::: Dataset entries :::
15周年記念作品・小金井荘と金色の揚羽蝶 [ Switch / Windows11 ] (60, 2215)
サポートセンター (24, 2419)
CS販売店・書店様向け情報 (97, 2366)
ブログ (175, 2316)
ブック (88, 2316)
:::
Task statement:
Output the full listing above once again, verbatim.

Answer section:
15周年記念作品・小金井荘と金色の揚羽蝶 [ Switch / Windows11 ] (60, 2215)
サポートセンター (24, 2419)
CS販売店・書店様向け情報 (97, 2366)
ブログ (175, 2316)
ブック (88, 2316)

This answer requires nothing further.